Although Obergefell legalized same-sex marriages in all 50 states, it failed to address issues regarding children of same-sex marriages. Thus, there are still many questions regarding those issues, such as parentage. Texas has the Uniform Parentage Act, which sets out who is a presumed parent, alleged parent, and how to adjudicate parentage, but how helpful is that when it comes to same-sex couples. In a relationship where two women are acting as parents of a child, how is parentage to be adjudicated? What about two men acting as parents of a child? These are questions that must be answered by our state legislature. However, assuming the legislature reconciles the details concerning parentage, which we are optimistic will occur, conservatorship should be decided in the same fashion as traditional SAPCR cases.

[DATA SECTION]
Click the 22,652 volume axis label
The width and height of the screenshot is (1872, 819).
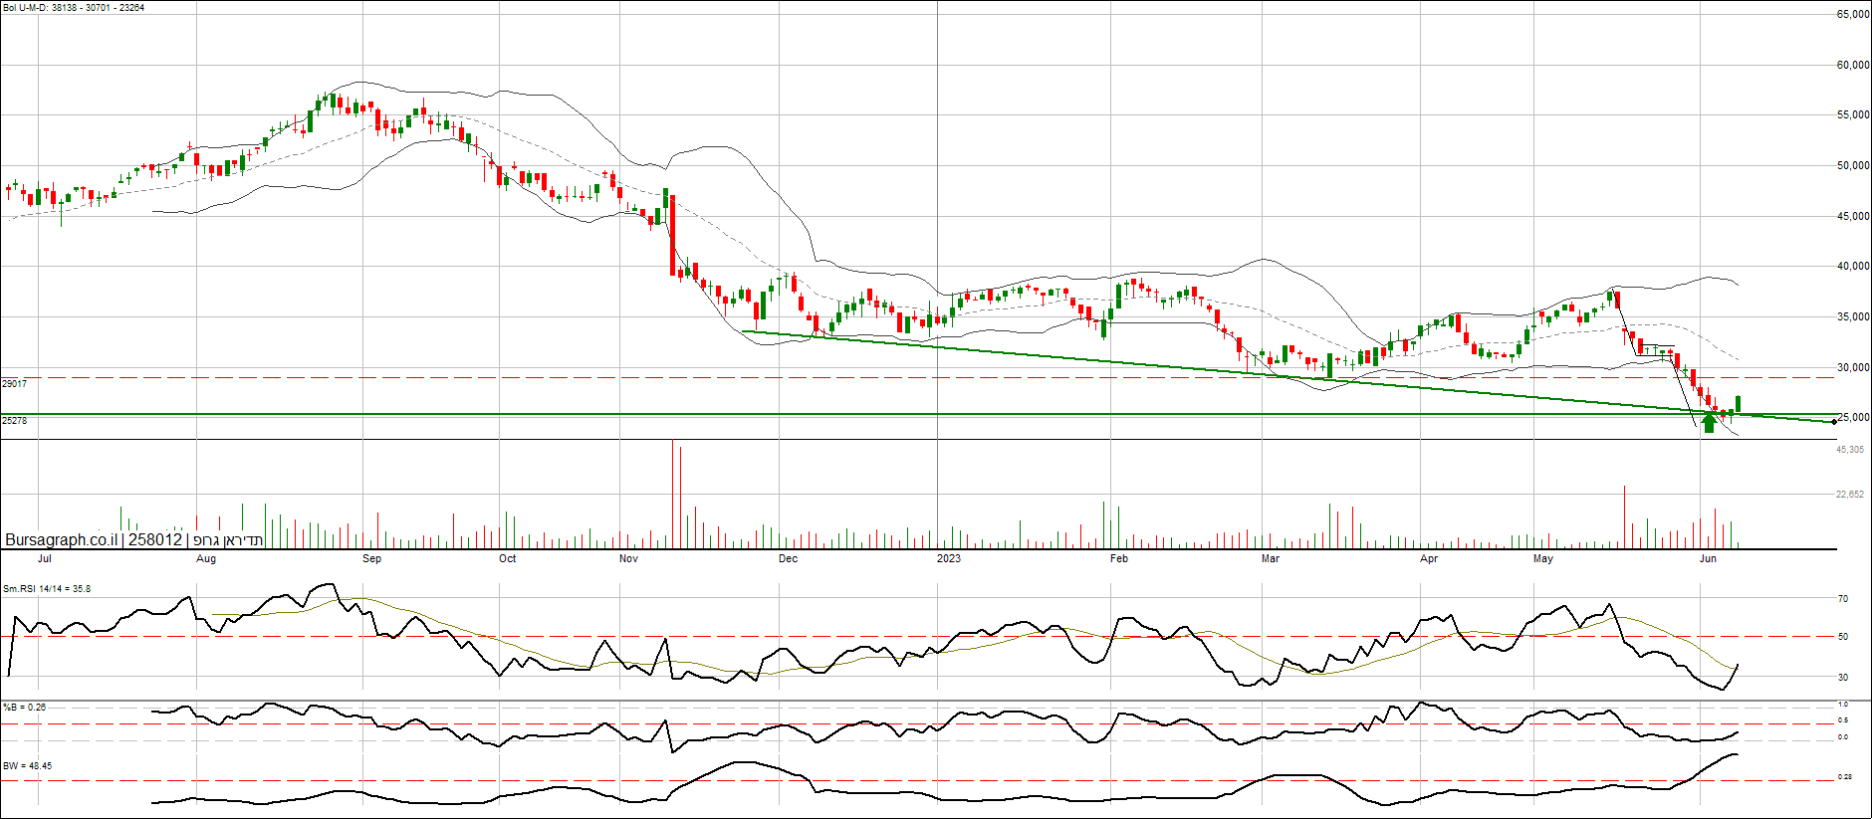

[EXERCISES TO COMPLETE]
• 1. In the passage on same-sex parentage in Texas, which Texas law sets out who is a presumed parent or an alleged parent and how parentage is adjudicated?
• 2. Summarize the passage on same-sex parentage in Texas in two sentences.
• 3. Pick up the passage on same-sex parentage in Texas after its last sentence and continue it.

[OUTPUTS BY TASK]
• 1. The Uniform Parentage Act.

• 2. Obergefell legalized same-sex marriage in all 50 states but did not address issues involving children of those marriages, so questions such as parentage remain, and Texas's Uniform Parentage Act may not resolve them for couples of two women or two men. These questions must be answered by the state legislature, and once it settles parentage, conservatorship should be decided the same way as in traditional SAPCR cases.

• 3.
The Texas Family Code requires courts to act in the best interest of the children when determining conservatorship. Thus, conservatorship decisions rest on the fitness of the proposed conservators and other factors set forth in Holly v. Adams, including, but not limited to, the desires of the child, the emotional and physical needs of the child, and the emotional and physical danger to the child now and in the future. 544 S.W.2d 367, 371-72 (Tex. 1976).
A divorce can only be obtained by a court order or by the death of a spouse. The first step in obtaining a divorce is filing suit in the proper court. This means the court must have proper venue, subject-matter jurisdiction, and personal jurisdiction. The most important of these three, and the only one addressed in this article, is venue, where the suit may be brought.
In cases not involving children, venue is proper in (1) the county where either you or your spouse has resided for the past 90 days if both of you have lived in Texas for the past 6 months; (2) the county where you have resided for the past 90 days if you are the only party who has lived in Texas for the past 6 months; or (3) the county where your spouse resides if your spouse is the only party who has lived in Texas for the past 6 months. In cases involving children, venue is proper in the county where the child has lived for the past 6 months.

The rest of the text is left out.